• **Aangeleverd fragment**:
■ ■ ■ ■
ECLI:NL:HR:2025:66

Hoge Raad

Datum uitspraak
14 januari 2025
Publicatiedatum
10 januari 2025
Zaaknummer
23/01764
Instantie
Hoge Raad
Type
Uitspraak
Rechtsgebied
Strafrecht
Procedures
  • Cassatie
Vindplaatsen
  • Rechtspraak.nl
AI samenvatting door LexboostAutomatisch gegenereerd

Cassatie over flessentrekkerij en verduistering door rechtspersoon met betrekking tot gijzeling en schadevergoeding

In deze zaak heeft de Hoge Raad op 14 januari 2025 uitspraak gedaan in een cassatieprocedure tegen een arrest van het gerechtshof 's-Hertogenbosch van 26 april 2023. De verdachte, geboren in 1987, was betrokken bij flessentrekkerij en verduistering, gepleegd door een rechtspersoon. De Hoge Raad heeft zich gebogen over verschillende cassatiemiddelen, waaronder de strafmotivering en de duur van de gijzeling die was opgelegd in verband met de schadevergoedingsmaatregel. De advocaat-generaal D.J.M.W. Paridaens had geconcludeerd tot vernietiging van de uitspraak van het hof, maar alleen wat betreft de duur van de gijzeling. De Hoge Raad oordeelde dat de duur van de gijzeling ten hoogste één jaar mag bedragen, waarbij in deze zaak 360 dagen moet worden verstaan. De Hoge Raad heeft het cassatiemiddel dat betrekking had op de duur van de gijzeling gegrond verklaard en de uitspraak van het hof vernietigd, maar de overige klachten over de uitspraak van het hof niet gegrond verklaard. De Hoge Raad heeft de duur van de gijzeling vastgesteld op 360 dagen, in plaats van de eerder opgelegde 365 dagen. De uitspraak benadrukt de noodzaak om te voldoen aan de wettelijke bepalingen omtrent de gijzeling in het kader van schadevergoedingsmaatregelen.
■ ■ ■ ■
• **Doel**: Neem het fragment over de cassatiezaak bij de Hoge Raad volledig en letterlijk over. Baseer je uitsluitend op het fragment hierboven.
■ ■ ■ ■
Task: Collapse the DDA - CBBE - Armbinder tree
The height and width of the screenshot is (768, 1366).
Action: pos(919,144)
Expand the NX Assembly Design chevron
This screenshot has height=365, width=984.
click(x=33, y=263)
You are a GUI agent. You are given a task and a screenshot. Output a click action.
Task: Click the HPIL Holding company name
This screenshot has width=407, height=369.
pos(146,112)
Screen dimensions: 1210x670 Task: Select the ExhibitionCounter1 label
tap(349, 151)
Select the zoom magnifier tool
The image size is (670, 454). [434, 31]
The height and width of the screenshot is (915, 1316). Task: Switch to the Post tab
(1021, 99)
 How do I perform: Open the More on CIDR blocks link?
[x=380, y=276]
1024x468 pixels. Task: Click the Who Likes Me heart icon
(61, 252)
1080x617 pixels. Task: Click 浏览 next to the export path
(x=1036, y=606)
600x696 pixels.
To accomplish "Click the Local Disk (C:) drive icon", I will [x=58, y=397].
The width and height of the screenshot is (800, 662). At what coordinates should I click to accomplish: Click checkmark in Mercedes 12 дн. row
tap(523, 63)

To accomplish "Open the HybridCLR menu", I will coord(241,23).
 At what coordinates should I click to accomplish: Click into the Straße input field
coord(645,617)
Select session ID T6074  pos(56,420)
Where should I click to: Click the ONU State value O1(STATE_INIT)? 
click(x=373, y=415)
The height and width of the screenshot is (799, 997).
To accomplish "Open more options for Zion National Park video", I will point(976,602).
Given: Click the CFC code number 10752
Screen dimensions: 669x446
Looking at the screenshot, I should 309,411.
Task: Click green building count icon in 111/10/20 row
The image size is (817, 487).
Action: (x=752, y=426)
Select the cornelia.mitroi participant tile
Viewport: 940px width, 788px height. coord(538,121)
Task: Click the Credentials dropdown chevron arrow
■ ■ ■ ■
• **Resultaat oefening**:
ECLI:NL:HR:2025:66

Hoge Raad

Datum uitspraak
14 januari 2025
Publicatiedatum
10 januari 2025
Zaaknummer
23/01764
Instantie
Hoge Raad
Type
Uitspraak
Rechtsgebied
Strafrecht
Procedures
  • Cassatie
Vindplaatsen
  • Rechtspraak.nl
AI samenvatting door LexboostAutomatisch gegenereerd

Cassatie over flessentrekkerij en verduistering door rechtspersoon met betrekking tot gijzeling en schadevergoeding

In deze zaak heeft de Hoge Raad op 14 januari 2025 uitspraak gedaan in een cassatieprocedure tegen een arrest van het gerechtshof 's-Hertogenbosch van 26 april 2023. De verdachte, geboren in 1987, was betrokken bij flessentrekkerij en verduistering, gepleegd door een rechtspersoon. De Hoge Raad heeft zich gebogen over verschillende cassatiemiddelen, waaronder de strafmotivering en de duur van de gijzeling die was opgelegd in verband met de schadevergoedingsmaatregel. De advocaat-generaal D.J.M.W. Paridaens had geconcludeerd tot vernietiging van de uitspraak van het hof, maar alleen wat betreft de duur van de gijzeling. De Hoge Raad oordeelde dat de duur van de gijzeling ten hoogste één jaar mag bedragen, waarbij in deze zaak 360 dagen moet worden verstaan. De Hoge Raad heeft het cassatiemiddel dat betrekking had op de duur van de gijzeling gegrond verklaard en de uitspraak van het hof vernietigd, maar de overige klachten over de uitspraak van het hof niet gegrond verklaard. De Hoge Raad heeft de duur van de gijzeling vastgesteld op 360 dagen, in plaats van de eerder opgelegde 365 dagen. De uitspraak benadrukt de noodzaak om te voldoen aan de wettelijke bepalingen omtrent de gijzeling in het kader van schadevergoedingsmaatregelen.